__Requirement A__:
Quote everything in Patrice's story from "I was seven" down to "accepted God’s plan.".
__Requirement B__:
Write what comes next in Patrice's story, continuing from the point where it stops.

--- Document text Enclosed Below ---

Patrice’s Story

When my friends and coworkers learned that I planned to give a kidney to my youngest sister, they naturally were interested in the story behind my decision. It’ not a short story to tell, but I believe that telling it might help others consider giving the gift of life, either as a living donor or at the end of their own life.

I was seven years old that Easter Sunday in 1969 when my parents announced that a new baby was on the way. There were four of us kids already; my two sisters were ages six and ten, my brother was nine. My Catholic parents chose Easter–the day Christ was reborn–as an appropriate day to announce the impending birth. The fact that the pregnancy was unplanned was never mentioned; being good practicing Catholics, they simply accepted God’s plan.

A few months later we woke on an August morning to find Mary, our grandmotherly neighbor, preparing our breakfast. We had a new sister, named Roberta after my father. The four of us older children doted and fussed over our baby sister, encouraging her to talk and sing, to count and clap; and as the months passed each of us claimed credit for her precociousness.

--- End of Enclosed Document text ---
--- Extracted records Enclosed Below ---

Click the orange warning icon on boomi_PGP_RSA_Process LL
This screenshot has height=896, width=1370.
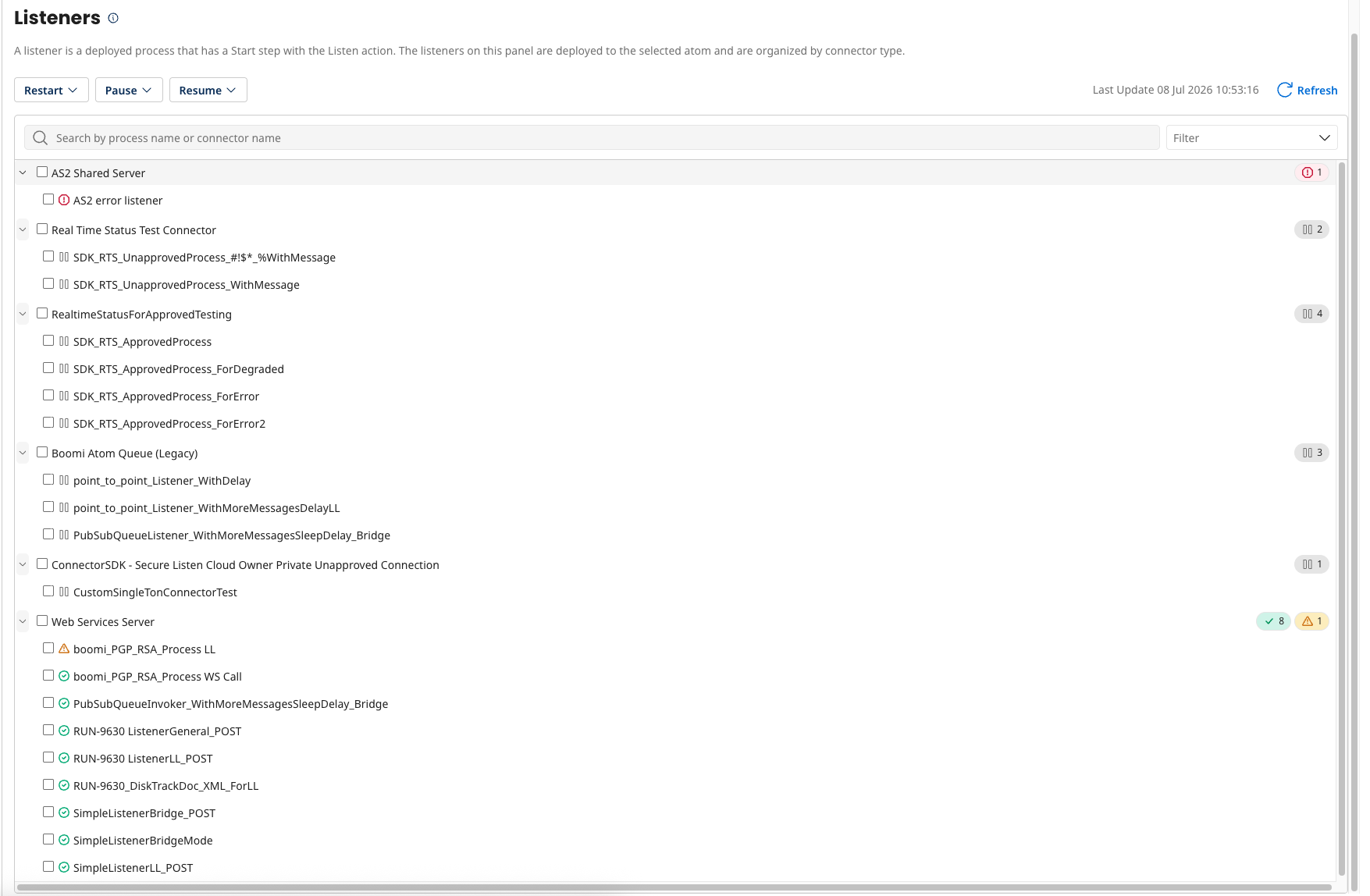point(64,649)
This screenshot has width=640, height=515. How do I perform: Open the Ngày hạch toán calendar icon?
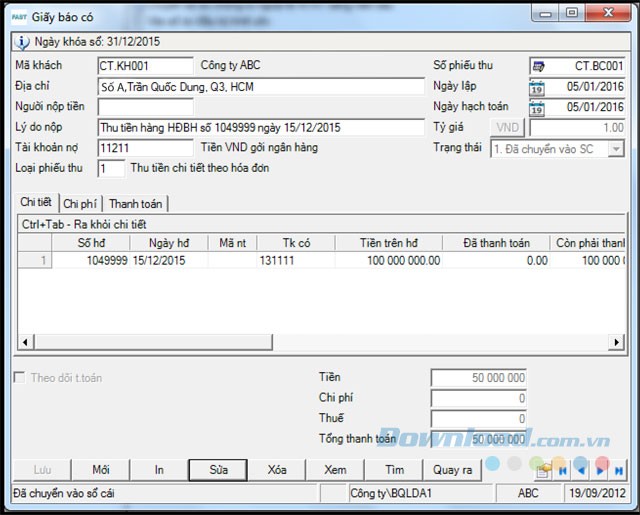coord(537,108)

--- End of Enclosed Extracted records ---

__Task answer A__:
I was seven years old that Easter Sunday in 1969 when my parents announced that a new baby was on the way. There were four of us kids already; my two sisters were ages six and ten, my brother was nine. My Catholic parents chose Easter–the day Christ was reborn–as an appropriate day to announce the impending birth. The fact that the pregnancy was unplanned was never mentioned; being good practicing Catholics, they simply accepted God’s plan.

__Task answer B__:
Bobbi talked early, she walked early, she impressed everyone she met with her extensive vocabulary and advanced reading and writing skills. We were all proud of her and loved her so much. But by the time she started kindergarten, we were all in middle or high school. As we older kids became more involved with extra-curricular activities, after-school jobs, and adolescent romances, Bobbi was developing her own circle of friends–swinging on the playground and skinning knees while we prepared for college, careers, travel, marriage, and parenthood. Not to be left out, Bobbi could toggle easily between childish games and mature conversations, holding her own on most topics.

Her maturity was most evident to me the summer Bobbi was diagnosed with Juvenile (Type I) Diabetes at age 12, and it scared me a lot more than it seemed to scare her. She was so very brave, learning to inject herself with insulin by practicing on the firm flesh of an orange. Watching her I felt certain that I could not have dealt with it had it been me. For a few years she managed well, until Bobbi entered the difficult teen phase and began struggling with the usual issues of parental authority and peer pressure. An increasingly rebellious teen, Bobbi’s self-care became casual and careless and on at least one occasion she required hospitalization. My parents couldn’t agree on a consistent approach and alternated between “tough love” and coddling; it nearly destroyed their marriage. We were all so very relieved a few years later as she matured and resumed routine monitoring of her blood sugar and insulin injections.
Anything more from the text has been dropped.